Weighted Association Rule Mining without Pre-determined Weights

DOI : 10.17577/IJERTV2IS2378

Download Full-Text PDF Cite this Publication

Text Only Version

Weighted Association Rule Mining without Pre-determined Weights

R. Madhuri1 1Asst.professor, CSE Department, GMR

Institute of Technology, A.P, India,

P. Pushpa Latha2 2Asst.professor, CSE Department, GMR

Institute of Technology, A.P, India,

K. Prasad Rao3

3Asst.professor, CSE Dept, Aditya Institute of Technology, A.P, India,

Abstract

Compared to traditional frequent pattern mining, group pattern mining incurs much more computation and storage. To discover group patterns from a set of mobile users, we have proposed an efficient fast mining algorithm that is based on frequent pattern mining. In this paper, we introduced w-support, a new measure of item sets in databases with only binary attributes which does not require any pre determined weights. These weights are completely derived from the internal structure of the database based on the assumption that good number in transactions consists of good items. A fast miming algorithm is given and experimental results show that w-support can be worked out without much overhead, and interesting patterns may be discovered through this new measurement.

Index Terms: Apriori, Data mining, HITS, Link based association rule, Weighted association rule.

  1. Introduction:

    Association rule mining aims to explore large transaction databases for association rules, which may reveal the implicit relationships among the data attributes. It has turned into a thriving research topic in data mining and has numerous practical applications, including cross marketing, classification, text mining, Web log analysis, and recommendation systems.

    The classical model of association rule mining employs the support measure, which treats every transaction equally. In contrast, different transactions have different weights in Real-life data sets. For example, in the market basket data, each transaction is recorded with some profit. Much effort has been dedicated to association rule mining with pre- assigned weights. However, most data types do not come with such pre-assigned weights, such as Web

    page click–stream data. There should be some notion of importance in those data. For instance, transactions with a large amount of items should be considered more important than transactions with only one item. Current methods, though, are not able to estimate this type of importance and adjust the mining results by emphasizing the important transactions.

    In this paper, we introduce w-support, a new measure of item sets in databases with only binary attributes. The basic idea behind w-support is that a frequent item set may not be as important as it appears, because the weights of transactions are different. These weights are completely derived from the internal structure of the database based on the assumption that good transactions consist of good items.
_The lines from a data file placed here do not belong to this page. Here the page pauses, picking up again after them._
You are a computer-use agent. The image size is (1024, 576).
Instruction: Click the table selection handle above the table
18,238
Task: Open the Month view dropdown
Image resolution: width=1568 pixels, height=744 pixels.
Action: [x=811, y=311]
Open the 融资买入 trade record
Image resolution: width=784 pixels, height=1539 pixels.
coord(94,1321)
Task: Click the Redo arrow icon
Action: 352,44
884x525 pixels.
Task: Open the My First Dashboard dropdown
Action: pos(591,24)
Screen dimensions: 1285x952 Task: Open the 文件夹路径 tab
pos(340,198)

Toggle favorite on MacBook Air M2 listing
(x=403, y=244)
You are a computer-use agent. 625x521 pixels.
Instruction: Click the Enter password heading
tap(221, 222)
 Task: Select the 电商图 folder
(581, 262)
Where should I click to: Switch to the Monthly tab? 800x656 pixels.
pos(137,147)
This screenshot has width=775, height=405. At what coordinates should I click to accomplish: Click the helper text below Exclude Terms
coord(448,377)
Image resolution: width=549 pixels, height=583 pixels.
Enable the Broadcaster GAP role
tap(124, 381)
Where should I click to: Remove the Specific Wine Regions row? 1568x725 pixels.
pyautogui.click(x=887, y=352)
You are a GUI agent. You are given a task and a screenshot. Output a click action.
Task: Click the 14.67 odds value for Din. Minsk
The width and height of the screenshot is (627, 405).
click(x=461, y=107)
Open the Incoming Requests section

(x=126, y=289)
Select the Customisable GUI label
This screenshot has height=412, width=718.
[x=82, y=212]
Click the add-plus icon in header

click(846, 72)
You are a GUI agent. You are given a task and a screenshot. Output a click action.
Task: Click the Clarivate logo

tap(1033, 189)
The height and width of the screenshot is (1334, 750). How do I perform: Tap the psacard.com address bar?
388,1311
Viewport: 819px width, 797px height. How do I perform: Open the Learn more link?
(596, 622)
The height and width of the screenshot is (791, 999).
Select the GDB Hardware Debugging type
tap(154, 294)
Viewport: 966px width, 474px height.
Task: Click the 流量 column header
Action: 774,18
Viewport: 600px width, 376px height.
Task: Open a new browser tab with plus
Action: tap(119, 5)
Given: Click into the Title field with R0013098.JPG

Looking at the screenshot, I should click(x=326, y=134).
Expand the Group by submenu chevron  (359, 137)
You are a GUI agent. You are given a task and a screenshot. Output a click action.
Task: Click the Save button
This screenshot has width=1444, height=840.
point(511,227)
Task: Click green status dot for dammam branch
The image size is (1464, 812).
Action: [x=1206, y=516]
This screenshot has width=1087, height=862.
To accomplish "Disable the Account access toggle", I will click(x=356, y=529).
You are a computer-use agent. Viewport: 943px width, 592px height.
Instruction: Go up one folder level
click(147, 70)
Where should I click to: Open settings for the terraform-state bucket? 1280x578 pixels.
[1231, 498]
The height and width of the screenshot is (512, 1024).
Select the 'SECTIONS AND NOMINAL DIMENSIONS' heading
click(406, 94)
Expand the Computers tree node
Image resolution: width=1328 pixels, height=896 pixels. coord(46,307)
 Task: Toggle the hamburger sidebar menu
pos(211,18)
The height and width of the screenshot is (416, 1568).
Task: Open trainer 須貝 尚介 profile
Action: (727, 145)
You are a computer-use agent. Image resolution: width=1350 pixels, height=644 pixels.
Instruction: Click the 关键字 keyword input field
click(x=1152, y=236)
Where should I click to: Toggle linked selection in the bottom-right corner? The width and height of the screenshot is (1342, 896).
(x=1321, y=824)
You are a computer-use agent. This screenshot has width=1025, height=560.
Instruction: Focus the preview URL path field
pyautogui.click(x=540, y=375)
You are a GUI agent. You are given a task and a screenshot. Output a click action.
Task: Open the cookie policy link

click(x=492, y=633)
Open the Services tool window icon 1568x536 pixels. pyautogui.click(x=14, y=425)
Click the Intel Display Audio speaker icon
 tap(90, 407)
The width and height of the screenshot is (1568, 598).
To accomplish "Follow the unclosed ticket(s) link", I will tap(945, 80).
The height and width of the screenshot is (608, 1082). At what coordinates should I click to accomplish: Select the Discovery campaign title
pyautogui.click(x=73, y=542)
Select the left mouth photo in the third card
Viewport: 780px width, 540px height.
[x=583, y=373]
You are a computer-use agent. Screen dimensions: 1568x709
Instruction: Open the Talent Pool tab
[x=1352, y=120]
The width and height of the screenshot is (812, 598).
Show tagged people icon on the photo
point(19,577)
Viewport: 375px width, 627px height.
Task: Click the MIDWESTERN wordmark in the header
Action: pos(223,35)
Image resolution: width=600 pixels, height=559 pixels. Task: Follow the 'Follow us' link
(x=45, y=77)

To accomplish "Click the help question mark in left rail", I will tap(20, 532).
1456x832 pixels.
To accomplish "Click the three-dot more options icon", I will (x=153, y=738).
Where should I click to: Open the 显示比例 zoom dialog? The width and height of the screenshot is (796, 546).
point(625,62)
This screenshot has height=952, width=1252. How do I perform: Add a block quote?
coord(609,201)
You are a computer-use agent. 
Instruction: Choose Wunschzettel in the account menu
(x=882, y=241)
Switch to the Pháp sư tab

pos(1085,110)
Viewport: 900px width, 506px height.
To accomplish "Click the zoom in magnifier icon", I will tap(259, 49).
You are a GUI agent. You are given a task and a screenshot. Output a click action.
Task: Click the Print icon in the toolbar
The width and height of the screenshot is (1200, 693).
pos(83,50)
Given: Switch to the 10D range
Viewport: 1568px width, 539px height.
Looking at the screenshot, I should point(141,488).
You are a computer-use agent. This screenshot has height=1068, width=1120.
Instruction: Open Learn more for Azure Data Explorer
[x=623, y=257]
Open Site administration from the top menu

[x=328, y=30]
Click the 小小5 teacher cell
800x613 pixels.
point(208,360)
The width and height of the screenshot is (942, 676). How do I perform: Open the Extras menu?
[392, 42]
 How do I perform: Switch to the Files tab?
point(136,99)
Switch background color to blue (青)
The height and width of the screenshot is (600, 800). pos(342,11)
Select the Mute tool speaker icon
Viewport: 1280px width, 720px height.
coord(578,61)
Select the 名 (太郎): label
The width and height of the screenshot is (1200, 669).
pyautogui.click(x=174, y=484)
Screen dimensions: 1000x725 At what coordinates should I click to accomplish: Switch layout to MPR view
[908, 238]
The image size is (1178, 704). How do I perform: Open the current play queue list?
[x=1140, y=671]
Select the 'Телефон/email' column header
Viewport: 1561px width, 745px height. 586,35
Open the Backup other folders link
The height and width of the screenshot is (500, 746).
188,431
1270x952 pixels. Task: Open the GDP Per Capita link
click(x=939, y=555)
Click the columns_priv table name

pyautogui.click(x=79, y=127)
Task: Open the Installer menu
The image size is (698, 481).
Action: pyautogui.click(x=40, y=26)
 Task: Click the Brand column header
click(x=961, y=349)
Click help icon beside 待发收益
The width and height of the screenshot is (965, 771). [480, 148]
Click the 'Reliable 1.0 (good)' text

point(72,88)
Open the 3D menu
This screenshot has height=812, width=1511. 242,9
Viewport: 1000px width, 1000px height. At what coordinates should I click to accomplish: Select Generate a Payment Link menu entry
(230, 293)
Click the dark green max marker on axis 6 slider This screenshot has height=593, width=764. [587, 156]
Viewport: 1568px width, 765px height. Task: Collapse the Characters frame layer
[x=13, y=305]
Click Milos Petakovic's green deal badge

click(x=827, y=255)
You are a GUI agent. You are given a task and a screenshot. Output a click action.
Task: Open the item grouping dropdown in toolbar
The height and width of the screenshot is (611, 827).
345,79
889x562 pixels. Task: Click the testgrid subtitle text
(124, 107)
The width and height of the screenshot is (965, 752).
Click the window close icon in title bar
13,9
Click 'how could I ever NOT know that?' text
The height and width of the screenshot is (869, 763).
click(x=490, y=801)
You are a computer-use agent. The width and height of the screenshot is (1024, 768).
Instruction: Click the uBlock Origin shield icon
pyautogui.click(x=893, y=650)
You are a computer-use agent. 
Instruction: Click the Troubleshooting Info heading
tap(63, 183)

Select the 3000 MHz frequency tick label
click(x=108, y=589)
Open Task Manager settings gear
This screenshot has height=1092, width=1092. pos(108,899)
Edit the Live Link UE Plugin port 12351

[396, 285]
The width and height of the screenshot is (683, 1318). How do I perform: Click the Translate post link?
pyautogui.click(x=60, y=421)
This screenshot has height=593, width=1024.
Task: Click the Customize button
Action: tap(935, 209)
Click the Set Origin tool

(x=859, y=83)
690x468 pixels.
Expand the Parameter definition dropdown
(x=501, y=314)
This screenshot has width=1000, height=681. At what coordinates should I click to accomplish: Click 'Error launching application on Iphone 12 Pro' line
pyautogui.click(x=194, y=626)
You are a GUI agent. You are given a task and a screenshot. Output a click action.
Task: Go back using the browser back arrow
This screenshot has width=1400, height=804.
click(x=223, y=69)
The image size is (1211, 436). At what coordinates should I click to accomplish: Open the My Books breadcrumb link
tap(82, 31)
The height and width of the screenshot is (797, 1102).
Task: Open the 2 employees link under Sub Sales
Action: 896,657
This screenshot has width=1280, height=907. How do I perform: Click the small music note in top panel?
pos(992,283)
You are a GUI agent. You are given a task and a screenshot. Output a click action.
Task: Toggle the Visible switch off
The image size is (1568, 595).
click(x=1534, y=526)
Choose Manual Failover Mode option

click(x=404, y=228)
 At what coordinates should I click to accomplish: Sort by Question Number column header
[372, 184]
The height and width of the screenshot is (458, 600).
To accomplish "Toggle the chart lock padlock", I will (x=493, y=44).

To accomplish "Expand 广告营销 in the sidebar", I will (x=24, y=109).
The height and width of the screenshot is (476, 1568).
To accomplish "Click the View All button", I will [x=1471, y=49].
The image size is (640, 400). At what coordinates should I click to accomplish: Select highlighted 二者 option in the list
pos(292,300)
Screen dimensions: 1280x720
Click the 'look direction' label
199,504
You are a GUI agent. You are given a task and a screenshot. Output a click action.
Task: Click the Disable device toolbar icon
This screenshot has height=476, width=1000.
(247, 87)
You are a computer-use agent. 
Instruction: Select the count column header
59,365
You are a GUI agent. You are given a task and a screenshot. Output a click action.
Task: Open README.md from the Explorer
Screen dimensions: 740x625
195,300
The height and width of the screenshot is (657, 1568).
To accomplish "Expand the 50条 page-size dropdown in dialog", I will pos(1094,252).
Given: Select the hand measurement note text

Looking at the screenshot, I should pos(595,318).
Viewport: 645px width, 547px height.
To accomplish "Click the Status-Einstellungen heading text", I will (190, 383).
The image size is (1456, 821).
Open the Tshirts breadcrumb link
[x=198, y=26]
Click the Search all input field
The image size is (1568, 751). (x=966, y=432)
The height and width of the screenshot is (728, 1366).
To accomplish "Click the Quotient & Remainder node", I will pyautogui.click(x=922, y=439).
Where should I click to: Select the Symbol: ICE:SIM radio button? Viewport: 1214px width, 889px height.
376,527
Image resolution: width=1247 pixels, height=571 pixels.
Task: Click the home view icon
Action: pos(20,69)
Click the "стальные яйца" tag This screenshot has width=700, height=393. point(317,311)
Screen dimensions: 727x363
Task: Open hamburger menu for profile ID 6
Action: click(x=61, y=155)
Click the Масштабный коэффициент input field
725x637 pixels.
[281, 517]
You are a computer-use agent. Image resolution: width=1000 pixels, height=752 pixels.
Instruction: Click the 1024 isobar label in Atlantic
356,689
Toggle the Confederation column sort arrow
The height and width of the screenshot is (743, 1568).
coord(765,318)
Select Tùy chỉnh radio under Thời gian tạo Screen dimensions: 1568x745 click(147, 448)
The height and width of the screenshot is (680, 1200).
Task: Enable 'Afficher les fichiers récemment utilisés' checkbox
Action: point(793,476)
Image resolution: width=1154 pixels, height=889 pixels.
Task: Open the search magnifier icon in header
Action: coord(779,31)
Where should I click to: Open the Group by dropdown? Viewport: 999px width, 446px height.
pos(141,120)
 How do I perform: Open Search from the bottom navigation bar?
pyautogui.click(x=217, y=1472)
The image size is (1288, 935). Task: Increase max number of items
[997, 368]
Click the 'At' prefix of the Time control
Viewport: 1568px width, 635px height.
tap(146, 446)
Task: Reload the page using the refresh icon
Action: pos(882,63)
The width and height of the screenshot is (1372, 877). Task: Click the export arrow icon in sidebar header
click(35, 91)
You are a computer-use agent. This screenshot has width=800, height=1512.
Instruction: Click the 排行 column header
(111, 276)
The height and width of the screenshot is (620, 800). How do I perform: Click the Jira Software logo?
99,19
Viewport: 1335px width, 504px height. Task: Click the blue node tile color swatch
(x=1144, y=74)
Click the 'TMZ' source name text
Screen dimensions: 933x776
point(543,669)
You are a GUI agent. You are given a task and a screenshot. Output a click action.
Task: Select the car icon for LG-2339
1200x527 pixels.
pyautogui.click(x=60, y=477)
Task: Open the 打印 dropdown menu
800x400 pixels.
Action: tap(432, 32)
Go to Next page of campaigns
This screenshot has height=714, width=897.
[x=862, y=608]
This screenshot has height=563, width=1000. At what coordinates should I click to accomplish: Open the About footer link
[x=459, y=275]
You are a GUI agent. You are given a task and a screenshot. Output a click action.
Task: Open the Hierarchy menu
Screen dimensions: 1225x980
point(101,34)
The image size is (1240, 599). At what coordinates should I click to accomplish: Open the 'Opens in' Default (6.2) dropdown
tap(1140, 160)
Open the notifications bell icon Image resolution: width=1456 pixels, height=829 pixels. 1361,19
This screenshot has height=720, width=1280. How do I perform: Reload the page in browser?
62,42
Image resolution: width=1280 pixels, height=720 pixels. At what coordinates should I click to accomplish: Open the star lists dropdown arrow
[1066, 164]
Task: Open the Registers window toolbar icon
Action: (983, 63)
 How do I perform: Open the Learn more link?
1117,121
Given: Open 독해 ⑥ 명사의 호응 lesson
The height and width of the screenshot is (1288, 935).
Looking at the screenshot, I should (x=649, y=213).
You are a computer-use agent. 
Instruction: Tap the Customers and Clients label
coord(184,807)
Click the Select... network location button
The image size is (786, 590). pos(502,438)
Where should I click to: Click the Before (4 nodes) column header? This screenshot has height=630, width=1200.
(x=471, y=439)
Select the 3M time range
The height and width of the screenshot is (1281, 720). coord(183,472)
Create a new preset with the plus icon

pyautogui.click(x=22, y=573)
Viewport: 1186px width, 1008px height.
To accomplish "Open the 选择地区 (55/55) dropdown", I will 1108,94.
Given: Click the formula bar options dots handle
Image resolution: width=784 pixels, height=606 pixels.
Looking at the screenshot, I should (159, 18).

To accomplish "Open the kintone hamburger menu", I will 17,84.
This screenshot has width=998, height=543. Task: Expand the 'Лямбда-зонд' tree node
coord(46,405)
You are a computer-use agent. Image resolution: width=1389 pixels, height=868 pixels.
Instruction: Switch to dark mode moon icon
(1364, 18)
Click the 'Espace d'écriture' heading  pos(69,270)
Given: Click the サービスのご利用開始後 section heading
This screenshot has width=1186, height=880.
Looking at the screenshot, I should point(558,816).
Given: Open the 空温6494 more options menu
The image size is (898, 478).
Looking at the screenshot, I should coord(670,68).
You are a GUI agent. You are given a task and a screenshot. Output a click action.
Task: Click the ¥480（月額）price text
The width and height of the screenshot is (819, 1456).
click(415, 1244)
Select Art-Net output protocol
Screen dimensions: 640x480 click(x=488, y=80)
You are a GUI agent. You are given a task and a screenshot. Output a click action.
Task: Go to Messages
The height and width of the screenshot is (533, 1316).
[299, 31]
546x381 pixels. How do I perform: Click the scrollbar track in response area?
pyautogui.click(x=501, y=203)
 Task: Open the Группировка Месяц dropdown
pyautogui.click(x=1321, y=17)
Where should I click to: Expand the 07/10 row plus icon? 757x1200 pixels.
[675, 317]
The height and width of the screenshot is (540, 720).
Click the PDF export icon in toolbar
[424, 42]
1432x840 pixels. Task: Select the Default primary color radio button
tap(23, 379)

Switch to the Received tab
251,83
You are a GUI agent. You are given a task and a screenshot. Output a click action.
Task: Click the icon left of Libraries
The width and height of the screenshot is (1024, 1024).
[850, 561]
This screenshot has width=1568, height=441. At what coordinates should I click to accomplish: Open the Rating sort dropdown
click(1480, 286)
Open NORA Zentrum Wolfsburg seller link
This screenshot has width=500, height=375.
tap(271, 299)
    This assumption is exploited by extending Kleinbergs HITS model and algorithm to bipartite graphs. Therefore, w-support is distinct from weighted support in weighted association rule mining, where item weights are assigned. Furthermore, a new measurement framework of association rules based on w-support is proposed. We used HITS and Apriori algorithm on mobile and laptop database. Experimental results show that w- support can be worked out without much overhead, and interesting patterns may be discovered through this new measurement. This work would be better useful for marketing people.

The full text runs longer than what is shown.